Problem statement:
Print the data that follows exactly as it stands, from its first line through the line containing "Task: Click the FastAPI title heading", and stop there.

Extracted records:
● ● ● ● ● ● ●

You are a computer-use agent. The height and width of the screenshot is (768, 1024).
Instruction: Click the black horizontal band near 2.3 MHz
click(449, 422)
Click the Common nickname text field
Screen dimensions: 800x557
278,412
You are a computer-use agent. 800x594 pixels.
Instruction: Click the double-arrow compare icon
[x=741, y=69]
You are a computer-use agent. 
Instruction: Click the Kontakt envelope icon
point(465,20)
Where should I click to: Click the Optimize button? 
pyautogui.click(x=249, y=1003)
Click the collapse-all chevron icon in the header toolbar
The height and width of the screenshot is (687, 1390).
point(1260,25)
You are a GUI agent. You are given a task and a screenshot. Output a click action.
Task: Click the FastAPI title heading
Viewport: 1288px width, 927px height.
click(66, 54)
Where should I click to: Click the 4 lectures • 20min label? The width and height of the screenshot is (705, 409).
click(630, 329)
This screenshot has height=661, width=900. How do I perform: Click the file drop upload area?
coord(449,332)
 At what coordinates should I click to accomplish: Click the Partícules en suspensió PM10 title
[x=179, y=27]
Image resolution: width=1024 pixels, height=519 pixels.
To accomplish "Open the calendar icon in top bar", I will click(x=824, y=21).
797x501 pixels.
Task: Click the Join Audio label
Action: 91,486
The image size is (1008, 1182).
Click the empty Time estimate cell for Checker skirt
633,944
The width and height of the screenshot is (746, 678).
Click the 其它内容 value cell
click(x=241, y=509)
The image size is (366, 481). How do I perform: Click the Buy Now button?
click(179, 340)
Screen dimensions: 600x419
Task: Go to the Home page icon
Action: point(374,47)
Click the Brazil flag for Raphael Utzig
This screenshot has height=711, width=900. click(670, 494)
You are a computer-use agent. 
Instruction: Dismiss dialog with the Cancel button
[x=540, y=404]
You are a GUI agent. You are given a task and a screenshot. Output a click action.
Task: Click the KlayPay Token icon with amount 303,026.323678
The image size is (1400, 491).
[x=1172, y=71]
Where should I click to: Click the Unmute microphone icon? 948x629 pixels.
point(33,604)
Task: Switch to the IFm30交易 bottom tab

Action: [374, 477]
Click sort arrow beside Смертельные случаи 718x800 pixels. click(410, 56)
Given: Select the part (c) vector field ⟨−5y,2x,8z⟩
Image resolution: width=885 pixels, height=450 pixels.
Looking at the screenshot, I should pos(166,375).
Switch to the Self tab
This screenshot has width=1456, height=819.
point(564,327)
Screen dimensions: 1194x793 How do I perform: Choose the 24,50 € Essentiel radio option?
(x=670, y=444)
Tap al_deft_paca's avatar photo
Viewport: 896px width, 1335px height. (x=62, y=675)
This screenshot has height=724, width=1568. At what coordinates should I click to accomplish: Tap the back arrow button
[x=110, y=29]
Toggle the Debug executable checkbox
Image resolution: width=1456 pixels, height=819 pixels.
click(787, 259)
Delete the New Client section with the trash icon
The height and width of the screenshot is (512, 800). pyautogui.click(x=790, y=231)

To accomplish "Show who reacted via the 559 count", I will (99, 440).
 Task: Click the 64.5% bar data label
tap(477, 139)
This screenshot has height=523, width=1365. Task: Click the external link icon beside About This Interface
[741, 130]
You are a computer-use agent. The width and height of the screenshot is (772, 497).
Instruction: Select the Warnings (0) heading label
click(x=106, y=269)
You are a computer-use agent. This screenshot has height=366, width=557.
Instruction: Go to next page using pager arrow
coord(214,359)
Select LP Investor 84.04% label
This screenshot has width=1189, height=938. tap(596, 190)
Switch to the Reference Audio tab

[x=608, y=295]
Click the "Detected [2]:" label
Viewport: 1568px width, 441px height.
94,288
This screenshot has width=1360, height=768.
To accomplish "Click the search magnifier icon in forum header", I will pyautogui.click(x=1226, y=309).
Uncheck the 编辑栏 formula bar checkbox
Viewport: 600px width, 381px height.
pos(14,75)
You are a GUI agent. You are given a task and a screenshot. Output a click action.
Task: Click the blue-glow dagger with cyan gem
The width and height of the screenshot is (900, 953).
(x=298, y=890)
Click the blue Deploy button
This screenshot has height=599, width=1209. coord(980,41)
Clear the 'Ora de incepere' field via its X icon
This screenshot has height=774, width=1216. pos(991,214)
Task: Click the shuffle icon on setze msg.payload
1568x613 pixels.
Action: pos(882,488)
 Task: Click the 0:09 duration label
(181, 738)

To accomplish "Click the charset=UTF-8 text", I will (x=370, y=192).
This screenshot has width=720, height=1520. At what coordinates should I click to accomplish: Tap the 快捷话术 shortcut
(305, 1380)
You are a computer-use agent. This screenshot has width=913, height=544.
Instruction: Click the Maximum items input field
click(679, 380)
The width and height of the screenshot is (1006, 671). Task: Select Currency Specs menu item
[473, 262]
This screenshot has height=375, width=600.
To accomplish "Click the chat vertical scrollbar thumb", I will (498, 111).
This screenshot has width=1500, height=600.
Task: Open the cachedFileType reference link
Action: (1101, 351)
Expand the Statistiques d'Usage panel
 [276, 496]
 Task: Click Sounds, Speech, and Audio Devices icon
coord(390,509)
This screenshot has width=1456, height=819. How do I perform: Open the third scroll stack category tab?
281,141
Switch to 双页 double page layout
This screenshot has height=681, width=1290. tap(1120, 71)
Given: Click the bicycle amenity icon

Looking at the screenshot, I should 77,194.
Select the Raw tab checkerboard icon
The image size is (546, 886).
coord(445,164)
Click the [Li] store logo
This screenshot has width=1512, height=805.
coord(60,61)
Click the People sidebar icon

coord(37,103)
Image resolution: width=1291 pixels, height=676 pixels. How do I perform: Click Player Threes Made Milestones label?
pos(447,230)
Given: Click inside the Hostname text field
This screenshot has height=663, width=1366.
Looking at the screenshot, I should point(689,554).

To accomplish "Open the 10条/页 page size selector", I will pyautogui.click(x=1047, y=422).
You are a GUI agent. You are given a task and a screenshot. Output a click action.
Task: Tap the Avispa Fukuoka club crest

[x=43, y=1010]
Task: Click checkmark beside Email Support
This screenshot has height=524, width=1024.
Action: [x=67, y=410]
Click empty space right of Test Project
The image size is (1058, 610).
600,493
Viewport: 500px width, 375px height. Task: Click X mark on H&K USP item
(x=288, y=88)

● ● ● ● ● ● ●

Output of the task:
You are a computer-use agent. The height and width of the screenshot is (768, 1024).
Instruction: Click the black horizontal band near 2.3 MHz
click(449, 422)
Click the Common nickname text field
Screen dimensions: 800x557
278,412
You are a computer-use agent. 800x594 pixels.
Instruction: Click the double-arrow compare icon
[x=741, y=69]
You are a computer-use agent. 
Instruction: Click the Kontakt envelope icon
point(465,20)
Where should I click to: Click the Optimize button? 
pyautogui.click(x=249, y=1003)
Click the collapse-all chevron icon in the header toolbar
The height and width of the screenshot is (687, 1390).
point(1260,25)
You are a GUI agent. You are given a task and a screenshot. Output a click action.
Task: Click the FastAPI title heading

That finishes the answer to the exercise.